Don’t go it alone. Communicate your challenges, fears, and uncertainties to trusted friends, fellow entrepreneurs, and advisors. Be highly cautious in how you share the above with your team. You might find it cathartic, but remember they’re not the entrepreneur and may not receive the information as you intended it.
Don’t go it alone. Attend events, masterminds (even virtually) to regularly put yourself around fellow business owners. Your stories are not unique. If you’ve been in business for any amount of time, you’ve inevitably experienced similar if not the exact circumstances as others. When you put yourself physically in front of others who have shared your journey, suddenly loneliness evaporates, and you can gain that sense of certainty that boldly proclaims, “I GOT THIS!”
This is a habit that I’m endeavoring to improve.
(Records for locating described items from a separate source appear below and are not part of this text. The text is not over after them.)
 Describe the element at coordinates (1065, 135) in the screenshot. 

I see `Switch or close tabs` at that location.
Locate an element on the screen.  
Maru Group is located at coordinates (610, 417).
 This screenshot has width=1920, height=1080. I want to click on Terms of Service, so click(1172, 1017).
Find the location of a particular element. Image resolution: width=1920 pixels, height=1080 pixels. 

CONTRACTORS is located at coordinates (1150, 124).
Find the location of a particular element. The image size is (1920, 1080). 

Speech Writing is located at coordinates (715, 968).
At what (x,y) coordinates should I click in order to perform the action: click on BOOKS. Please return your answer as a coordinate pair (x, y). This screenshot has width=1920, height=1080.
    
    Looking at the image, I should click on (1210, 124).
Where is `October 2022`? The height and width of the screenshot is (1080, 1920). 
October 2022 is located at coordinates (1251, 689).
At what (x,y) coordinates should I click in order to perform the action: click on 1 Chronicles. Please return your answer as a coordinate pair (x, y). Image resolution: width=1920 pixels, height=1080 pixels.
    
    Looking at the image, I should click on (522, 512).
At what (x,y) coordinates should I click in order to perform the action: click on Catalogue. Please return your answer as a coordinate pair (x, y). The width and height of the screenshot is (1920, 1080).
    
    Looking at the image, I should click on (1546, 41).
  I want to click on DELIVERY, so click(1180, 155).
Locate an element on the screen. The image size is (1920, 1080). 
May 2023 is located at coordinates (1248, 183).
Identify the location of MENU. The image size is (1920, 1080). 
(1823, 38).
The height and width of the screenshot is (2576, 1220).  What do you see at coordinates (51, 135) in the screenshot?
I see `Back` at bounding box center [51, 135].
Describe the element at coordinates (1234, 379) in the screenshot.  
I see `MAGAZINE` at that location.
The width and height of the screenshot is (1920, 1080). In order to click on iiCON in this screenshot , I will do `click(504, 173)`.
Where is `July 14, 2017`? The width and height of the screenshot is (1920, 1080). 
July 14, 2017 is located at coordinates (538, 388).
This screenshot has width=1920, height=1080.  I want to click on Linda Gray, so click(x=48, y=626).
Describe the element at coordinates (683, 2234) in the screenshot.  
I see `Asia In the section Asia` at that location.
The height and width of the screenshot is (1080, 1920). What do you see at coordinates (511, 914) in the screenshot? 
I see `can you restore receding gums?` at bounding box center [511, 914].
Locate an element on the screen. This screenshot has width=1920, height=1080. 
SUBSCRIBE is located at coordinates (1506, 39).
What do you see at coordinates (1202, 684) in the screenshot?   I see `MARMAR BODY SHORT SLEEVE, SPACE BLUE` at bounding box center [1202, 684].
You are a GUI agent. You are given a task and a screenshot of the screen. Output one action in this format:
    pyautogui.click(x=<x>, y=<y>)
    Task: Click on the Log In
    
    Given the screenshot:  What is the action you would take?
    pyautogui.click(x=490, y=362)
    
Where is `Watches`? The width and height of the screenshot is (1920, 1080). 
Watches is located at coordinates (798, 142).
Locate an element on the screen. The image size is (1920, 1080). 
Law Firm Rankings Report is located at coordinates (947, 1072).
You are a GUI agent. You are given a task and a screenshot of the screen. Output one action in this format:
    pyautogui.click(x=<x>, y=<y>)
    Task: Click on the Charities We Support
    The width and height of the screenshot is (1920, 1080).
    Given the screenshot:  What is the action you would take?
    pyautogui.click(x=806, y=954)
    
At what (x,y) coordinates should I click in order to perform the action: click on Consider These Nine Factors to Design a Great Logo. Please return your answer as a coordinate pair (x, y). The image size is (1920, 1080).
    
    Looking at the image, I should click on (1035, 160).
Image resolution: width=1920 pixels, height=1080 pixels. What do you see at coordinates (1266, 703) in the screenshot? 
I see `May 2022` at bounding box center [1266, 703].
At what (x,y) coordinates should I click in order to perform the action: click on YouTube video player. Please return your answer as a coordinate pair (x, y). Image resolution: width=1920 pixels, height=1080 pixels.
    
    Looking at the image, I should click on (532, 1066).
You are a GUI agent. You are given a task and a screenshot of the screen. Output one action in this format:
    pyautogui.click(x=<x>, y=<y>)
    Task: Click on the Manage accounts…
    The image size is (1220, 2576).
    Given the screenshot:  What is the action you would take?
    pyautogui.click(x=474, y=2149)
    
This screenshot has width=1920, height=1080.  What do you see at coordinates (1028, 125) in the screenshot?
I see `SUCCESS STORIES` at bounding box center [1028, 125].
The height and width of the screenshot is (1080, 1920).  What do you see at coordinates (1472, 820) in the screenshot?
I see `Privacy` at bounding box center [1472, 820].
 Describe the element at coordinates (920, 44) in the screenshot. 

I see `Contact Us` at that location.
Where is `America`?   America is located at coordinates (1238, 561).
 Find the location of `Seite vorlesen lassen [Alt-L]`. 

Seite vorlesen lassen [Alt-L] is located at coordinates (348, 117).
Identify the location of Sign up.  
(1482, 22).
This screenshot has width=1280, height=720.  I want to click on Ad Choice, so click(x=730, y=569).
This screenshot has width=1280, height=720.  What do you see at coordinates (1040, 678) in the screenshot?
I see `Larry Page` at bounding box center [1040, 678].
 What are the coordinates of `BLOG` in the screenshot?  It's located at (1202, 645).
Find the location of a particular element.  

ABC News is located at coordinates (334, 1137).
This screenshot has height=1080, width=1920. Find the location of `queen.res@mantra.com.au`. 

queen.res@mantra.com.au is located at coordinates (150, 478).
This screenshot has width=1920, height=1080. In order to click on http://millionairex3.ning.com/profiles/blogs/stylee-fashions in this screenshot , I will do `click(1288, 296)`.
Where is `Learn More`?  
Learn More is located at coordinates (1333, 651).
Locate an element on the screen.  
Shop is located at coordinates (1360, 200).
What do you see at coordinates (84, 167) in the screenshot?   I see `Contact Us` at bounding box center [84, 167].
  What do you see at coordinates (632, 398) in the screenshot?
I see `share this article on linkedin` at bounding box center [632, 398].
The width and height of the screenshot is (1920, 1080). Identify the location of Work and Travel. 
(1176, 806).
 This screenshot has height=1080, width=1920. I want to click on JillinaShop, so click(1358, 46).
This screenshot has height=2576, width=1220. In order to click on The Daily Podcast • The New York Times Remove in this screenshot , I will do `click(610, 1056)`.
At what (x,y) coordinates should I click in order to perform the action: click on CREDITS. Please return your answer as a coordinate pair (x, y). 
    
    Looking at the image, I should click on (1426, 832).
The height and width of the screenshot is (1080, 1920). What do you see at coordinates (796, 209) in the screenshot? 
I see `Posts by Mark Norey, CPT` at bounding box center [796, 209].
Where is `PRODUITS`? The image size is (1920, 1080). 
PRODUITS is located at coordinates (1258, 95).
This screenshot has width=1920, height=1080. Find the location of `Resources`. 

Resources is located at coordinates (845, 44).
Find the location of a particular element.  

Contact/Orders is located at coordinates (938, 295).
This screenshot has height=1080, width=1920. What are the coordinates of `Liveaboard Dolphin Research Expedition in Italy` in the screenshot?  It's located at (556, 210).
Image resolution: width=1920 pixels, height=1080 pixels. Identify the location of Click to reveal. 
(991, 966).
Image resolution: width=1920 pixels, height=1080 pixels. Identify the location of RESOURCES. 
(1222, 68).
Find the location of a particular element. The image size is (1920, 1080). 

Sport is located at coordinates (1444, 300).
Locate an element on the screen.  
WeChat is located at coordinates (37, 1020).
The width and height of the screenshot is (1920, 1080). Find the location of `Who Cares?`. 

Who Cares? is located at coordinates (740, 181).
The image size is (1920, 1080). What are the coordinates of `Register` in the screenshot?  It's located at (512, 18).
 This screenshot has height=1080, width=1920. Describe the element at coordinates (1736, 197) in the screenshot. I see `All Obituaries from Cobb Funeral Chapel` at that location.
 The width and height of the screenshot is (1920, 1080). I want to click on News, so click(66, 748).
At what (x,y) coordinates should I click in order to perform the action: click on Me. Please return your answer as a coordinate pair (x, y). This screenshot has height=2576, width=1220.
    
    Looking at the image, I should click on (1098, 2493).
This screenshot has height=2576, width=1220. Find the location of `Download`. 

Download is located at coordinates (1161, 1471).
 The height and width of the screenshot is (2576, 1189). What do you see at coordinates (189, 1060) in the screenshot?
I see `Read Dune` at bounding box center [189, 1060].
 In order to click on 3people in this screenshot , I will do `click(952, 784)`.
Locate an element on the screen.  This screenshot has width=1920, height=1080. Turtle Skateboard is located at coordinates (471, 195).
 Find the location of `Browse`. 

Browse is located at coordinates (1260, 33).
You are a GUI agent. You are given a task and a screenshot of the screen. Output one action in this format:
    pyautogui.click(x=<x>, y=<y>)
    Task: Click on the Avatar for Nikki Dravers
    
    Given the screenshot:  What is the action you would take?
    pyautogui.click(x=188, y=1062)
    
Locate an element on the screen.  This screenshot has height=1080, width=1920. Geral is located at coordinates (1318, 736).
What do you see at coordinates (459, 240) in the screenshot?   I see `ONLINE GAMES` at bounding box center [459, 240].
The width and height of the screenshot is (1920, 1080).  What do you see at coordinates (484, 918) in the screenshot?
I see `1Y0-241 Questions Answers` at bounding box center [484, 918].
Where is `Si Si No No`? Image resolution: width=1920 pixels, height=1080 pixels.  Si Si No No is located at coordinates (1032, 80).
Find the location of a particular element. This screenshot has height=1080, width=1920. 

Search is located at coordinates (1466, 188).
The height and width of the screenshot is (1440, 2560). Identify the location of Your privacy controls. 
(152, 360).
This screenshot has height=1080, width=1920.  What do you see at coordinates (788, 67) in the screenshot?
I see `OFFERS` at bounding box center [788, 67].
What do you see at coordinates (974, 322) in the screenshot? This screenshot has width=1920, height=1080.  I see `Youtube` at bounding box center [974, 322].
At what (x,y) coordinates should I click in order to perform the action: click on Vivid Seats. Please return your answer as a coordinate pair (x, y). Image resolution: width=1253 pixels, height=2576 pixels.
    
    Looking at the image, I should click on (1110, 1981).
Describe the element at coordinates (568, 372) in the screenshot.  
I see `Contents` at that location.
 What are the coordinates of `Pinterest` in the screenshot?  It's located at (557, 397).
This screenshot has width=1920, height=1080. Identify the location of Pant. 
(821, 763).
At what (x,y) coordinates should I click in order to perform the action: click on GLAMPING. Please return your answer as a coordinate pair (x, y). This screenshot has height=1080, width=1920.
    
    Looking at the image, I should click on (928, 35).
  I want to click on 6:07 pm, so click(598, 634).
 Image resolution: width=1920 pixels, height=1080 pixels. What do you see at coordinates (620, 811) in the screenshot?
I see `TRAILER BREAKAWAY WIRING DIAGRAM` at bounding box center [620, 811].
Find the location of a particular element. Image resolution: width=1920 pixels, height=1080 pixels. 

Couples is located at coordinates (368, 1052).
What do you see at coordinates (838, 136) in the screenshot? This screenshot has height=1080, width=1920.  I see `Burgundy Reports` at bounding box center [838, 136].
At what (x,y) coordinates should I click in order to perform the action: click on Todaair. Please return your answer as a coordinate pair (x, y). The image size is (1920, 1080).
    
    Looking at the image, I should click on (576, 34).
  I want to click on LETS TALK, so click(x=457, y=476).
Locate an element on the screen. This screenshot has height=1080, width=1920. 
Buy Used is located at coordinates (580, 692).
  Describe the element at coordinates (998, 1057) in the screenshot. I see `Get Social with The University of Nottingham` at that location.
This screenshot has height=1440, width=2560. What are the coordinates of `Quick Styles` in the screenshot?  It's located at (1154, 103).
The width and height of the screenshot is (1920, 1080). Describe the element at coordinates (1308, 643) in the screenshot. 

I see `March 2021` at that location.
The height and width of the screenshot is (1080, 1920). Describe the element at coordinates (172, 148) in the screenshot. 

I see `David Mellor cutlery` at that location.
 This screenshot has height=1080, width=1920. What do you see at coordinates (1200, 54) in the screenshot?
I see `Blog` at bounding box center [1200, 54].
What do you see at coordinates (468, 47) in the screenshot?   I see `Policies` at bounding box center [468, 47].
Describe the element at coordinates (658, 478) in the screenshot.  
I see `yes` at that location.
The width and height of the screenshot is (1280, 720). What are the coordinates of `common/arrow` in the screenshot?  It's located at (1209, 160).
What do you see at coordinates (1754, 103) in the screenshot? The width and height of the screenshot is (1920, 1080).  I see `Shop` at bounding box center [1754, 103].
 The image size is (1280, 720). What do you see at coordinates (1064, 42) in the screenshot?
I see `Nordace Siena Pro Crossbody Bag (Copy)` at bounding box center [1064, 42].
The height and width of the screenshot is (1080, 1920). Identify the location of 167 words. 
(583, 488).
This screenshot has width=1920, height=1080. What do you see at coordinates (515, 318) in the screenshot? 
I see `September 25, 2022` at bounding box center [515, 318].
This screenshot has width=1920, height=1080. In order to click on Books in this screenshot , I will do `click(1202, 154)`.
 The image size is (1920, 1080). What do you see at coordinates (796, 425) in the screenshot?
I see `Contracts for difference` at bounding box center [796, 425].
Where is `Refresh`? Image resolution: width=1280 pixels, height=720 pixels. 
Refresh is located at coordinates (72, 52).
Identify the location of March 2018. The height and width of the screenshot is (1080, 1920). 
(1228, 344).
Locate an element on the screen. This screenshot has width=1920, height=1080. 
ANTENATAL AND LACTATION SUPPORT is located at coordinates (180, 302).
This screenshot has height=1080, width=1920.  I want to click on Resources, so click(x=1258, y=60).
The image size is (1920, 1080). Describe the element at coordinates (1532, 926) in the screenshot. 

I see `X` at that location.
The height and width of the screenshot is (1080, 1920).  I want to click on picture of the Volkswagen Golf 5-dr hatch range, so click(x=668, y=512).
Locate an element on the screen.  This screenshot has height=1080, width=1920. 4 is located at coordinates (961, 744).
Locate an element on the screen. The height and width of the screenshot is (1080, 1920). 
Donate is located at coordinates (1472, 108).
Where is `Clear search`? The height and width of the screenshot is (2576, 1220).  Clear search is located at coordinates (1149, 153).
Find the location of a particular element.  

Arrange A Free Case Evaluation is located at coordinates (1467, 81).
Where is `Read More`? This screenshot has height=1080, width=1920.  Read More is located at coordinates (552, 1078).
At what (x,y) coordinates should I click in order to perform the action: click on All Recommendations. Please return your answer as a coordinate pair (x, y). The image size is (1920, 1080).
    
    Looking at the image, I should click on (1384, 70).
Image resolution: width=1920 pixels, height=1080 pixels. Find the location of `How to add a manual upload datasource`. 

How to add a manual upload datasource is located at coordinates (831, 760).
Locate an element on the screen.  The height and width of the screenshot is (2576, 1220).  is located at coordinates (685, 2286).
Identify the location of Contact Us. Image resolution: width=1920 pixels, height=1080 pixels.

Reading books on leadership, brand building, entrepreneurship, spirituality, and biographies of amazing people can spur your thinking, inspire your creativity, and equip you with the tools needed to navigate your latest (and next) set of challenges.
I’m currently reading “Never Lose a Customer Again,” by Joey Coleman. On deck is “This Is Marketing,” by Seth Godin, and “Dare to Lead,” by Brené Brown. One habit that pairs well with reading is morning meditation, and it’s something I’ve recently hit the reset on. That practice evaporated on me during Covid and impacted my spirit and overall sense of well-being.
You might find my process helpful. It’s simple — Rise, Eat, Pray, Read, Meditate, Pray. Power Through. Rise early enough not to feel hurried. Eat to get your body and mind moving. Pray a prayer of thanksgiving and gratitude for your blessings. Read to inspire and recharge. My reading during that time happens to be from the Bible. I read a short chapter, meditate on the meaning, and think about how it might apply to my life. Pray once more based on what you felt or experienced during your time of meditation. You’ll find you’ll “Power Through” your day with this practice.
Let me know how you’re dealing with uncertainty or your practices to bring more certainty to your entrepreneurial journey. Be well.